● WHAT YOU NEED TO DO:
1 > Which advertising agency created the Hillside Singers, according to the text on Mary Mayo?
2 > Pull out the passage of the Mary Mayo text that starts at "She, along with" and ends at "and Christmas album.", copying it word for word.

● EXTRACTED TEXT:
= Mary Mayo =

American singer (1924–1985)

Mary Mayo (20 July 1924 - December 1985) was an American singer who was a member of The Hillside Singers and performed at New York City nightclubs including Michael's Pub and the Copacabana.

== Early life ==
Mayo was born in Statesville, North Carolina to Lois Long and Franklin Riker, both opera singers who had returned to Long's hometown to operate the Dixie Dame Co., which manufactured "pickles with a pedigree." She attended the Juilliard School, where she studied classical singing.

==Career==
In 1946 Mayo won a talent show run by Arthur Godfrey and worked for him briefly. After spending time performing at the Mount Royal Hotel in Montreal and alongside pianist Frankie Carle, she joined the Glenn Miller Orchestra where she was a "moonlight serenader" and performed solos.

While performing with Miller, she met and married composer Al Ham. Although the marriage was initially a secret due to a prohibition on marriages within the band, it became public after Walter Winchell broke the news.

Soon after her marriage, Mayo and Ham settled in New York, where Johnny Mercer heard a test recording of Mayo's performance of 'Blue Moon,' which led to a contract with Capitol Records. She later signed on to perform with Frank Sinatra but was cut after four weeks.

Mayo stopped performing for a decade when her daughter Lorrie was born in 1956.

She, along with her daughter, was a member of the Hillside Singers, an ensemble created by advertising agency McCann Erickson to sing the jingle "I'd Like to Teach the World to Sing (In Perfect Harmony)" in a 1971 television commercial for Coca-Cola. Following on the success of the ad, the group recorded a full album and Christmas album.

== Personal life ==
Mayo was married to composer Al Ham with whom she had a daughter, singer Lorri Ham. They later divorced. She died at St. Luke's Roosevelt Hospital Center in 1985 after a brief illness.

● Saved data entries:
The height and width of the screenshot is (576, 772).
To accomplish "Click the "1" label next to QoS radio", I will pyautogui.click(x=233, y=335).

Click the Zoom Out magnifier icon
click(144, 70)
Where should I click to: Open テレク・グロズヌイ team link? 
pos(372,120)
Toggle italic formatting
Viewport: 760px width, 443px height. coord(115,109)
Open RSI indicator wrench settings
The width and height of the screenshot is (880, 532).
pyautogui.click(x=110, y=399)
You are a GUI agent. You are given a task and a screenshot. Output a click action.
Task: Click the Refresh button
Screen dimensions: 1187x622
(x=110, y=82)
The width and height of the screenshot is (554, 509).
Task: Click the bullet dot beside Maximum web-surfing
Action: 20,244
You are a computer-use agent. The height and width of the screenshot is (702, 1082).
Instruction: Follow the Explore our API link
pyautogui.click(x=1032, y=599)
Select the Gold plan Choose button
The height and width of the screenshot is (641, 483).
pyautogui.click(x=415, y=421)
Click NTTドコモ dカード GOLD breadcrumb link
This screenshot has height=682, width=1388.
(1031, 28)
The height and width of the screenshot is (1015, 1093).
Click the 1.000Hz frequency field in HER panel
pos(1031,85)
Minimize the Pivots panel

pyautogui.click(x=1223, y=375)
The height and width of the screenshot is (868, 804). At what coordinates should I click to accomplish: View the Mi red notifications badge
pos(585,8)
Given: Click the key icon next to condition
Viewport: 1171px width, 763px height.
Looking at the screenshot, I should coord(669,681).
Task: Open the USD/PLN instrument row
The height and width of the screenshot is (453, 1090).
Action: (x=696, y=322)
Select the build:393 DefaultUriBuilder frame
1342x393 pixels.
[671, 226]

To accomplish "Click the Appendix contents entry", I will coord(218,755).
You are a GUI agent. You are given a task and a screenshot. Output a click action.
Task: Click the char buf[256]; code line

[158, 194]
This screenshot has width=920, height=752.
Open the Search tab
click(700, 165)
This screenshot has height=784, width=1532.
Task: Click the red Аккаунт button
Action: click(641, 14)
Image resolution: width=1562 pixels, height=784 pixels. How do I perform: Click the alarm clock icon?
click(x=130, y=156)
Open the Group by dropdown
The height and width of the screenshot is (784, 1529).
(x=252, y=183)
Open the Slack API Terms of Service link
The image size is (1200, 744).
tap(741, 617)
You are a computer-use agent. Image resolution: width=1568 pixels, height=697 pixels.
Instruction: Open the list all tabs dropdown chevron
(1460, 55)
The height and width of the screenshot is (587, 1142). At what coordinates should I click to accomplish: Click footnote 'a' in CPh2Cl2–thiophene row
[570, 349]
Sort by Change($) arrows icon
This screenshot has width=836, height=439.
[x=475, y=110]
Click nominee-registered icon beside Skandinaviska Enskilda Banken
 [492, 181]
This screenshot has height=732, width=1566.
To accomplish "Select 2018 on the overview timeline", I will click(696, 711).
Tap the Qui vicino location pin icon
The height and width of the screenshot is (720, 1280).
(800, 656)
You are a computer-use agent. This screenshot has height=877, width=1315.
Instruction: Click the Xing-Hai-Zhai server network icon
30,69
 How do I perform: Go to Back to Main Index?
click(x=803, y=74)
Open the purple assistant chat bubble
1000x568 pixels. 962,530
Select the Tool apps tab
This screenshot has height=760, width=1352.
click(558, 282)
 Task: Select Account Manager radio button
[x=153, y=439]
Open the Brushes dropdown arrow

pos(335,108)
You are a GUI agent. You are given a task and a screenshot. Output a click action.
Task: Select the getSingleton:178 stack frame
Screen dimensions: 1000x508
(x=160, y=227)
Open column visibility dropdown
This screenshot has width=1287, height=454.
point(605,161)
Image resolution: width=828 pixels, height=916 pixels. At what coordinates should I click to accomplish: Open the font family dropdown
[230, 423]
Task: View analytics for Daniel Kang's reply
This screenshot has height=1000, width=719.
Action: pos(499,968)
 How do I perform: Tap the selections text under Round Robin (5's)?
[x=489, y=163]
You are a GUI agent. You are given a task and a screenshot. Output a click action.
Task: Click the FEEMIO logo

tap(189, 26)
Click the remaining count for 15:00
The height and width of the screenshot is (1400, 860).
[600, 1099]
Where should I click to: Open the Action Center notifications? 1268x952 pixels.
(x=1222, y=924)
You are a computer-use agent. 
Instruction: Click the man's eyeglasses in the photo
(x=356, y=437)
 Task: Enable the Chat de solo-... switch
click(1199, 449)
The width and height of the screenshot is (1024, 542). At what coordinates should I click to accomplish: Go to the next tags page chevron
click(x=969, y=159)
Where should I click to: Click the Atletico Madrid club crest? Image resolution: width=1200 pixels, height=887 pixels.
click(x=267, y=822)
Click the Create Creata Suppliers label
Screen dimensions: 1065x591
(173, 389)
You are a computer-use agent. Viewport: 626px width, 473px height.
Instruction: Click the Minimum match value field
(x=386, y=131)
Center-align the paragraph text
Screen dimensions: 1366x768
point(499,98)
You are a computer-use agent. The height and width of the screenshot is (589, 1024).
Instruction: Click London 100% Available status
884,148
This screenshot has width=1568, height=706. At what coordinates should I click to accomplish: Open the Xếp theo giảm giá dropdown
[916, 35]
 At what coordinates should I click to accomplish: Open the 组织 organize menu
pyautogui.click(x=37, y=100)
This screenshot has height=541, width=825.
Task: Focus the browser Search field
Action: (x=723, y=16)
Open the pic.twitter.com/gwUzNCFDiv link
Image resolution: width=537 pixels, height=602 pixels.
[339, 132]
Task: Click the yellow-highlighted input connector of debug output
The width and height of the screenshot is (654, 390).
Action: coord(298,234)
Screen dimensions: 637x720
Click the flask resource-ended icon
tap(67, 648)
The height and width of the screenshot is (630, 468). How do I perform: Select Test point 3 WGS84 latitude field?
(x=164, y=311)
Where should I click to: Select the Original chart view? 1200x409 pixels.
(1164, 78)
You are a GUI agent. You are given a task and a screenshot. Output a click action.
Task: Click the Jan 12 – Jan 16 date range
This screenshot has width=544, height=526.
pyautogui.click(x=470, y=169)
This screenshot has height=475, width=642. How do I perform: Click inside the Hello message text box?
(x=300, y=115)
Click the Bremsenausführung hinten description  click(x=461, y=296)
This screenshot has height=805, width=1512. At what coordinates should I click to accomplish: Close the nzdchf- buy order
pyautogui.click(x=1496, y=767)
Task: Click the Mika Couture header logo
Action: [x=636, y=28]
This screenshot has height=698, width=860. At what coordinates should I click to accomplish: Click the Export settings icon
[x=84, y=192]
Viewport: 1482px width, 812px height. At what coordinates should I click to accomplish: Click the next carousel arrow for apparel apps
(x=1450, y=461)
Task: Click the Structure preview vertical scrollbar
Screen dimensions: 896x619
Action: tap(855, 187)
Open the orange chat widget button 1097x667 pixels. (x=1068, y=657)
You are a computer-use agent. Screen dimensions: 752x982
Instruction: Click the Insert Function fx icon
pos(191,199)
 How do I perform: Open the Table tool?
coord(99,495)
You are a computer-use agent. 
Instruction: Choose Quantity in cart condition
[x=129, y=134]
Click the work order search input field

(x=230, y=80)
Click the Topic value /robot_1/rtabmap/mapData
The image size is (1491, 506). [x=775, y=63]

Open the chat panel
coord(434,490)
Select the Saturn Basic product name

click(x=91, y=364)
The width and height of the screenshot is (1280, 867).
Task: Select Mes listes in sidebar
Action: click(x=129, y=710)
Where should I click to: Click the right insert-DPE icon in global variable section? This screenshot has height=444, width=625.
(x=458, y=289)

● ANSWERS FOR EACH ITEM:
1 > McCann Erickson.

2 >
She, along with her daughter, was a member of the Hillside Singers, an ensemble created by advertising agency McCann Erickson to sing the jingle "I'd Like to Teach the World to Sing (In Perfect Harmony)" in a 1971 television commercial for Coca-Cola. Following on the success of the ad, the group recorded a full album and Christmas album.